ローズ・プリンス・オペラ・スクール第十一章_3

「トーニョっ!お前なにすんのよっ?!!」

バン!!とドアを開けて怒鳴りこんできたフランシスが思わず
「え?ええ??ちょ、ちょっと大丈夫?!!」
と心配する程度にはアントーニョも顔色を失っていた。

「どうしたの?!坊ちゃんに何か?!」
KYと言われマイペースを地で行くアントーニョがこんなに動揺するなんてことは、最愛の対の事以外にありえない。

フランシスはアントーニョにしっかりと抱きしめられているアーサーにチラリと視線を移した。

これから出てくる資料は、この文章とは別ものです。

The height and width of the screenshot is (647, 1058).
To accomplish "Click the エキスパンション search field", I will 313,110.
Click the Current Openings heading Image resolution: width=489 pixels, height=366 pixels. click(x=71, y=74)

「アーティ…目覚まさへん…。めっちゃ嫌な夢見とるらしいんやけど、覚まさへんねん」

そう言うなりポロポロ涙をこぼすアントーニョ。

「精神がどんどん弱っていってんのわかんねんけど、なんもしてやれへん。
どないしよ…心が死にたい言うてるんや…。
この子死んだら親分も死ぬわ…」

あ~…相手の精神状態とかがわかってしまうのも考えもんだね…と、フランシスは内心ため息をついた。
夢の魔力を持つフランシスにはアーサーが眠っていないということはわかる。
夢ではない…精神が本当に存在する何かとリンクしているのだ。

それが原因で壊れかけているとしたら、早くリンクを切って精神をこちらへと連れ戻さなければならないわけだが……。

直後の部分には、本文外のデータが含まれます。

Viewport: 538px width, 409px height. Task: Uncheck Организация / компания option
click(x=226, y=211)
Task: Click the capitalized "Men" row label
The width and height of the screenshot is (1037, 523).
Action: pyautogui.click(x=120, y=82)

「ちょっと待ってて。すぐ理事長とギルちゃん呼んでくる。
早まっちゃだめだよ?俺は夢の適応者だからね?
理事長の説明と指示があればなんとか出来ると思うから」

フランシスは念を押してギルベルトのところへと走る。
そして事情を説明すると、ギルベルトに先にアントーニョの所へ行ってくれるよう頼んで、自分はさらに理事長のローマの所へ。

そこで状況を話すとローマは顔色を変えた。
「…まじ…か…。学園内で学生でも…か…」

まるで何かを知っているような口ぶりにフランシスは眉を寄せるが、

「あ~、説明は後だ。とりあえず…ちゃっちゃとなんとかしねえとな。」
と、フランシスをうながしてアントーニョの離れへと急いだ。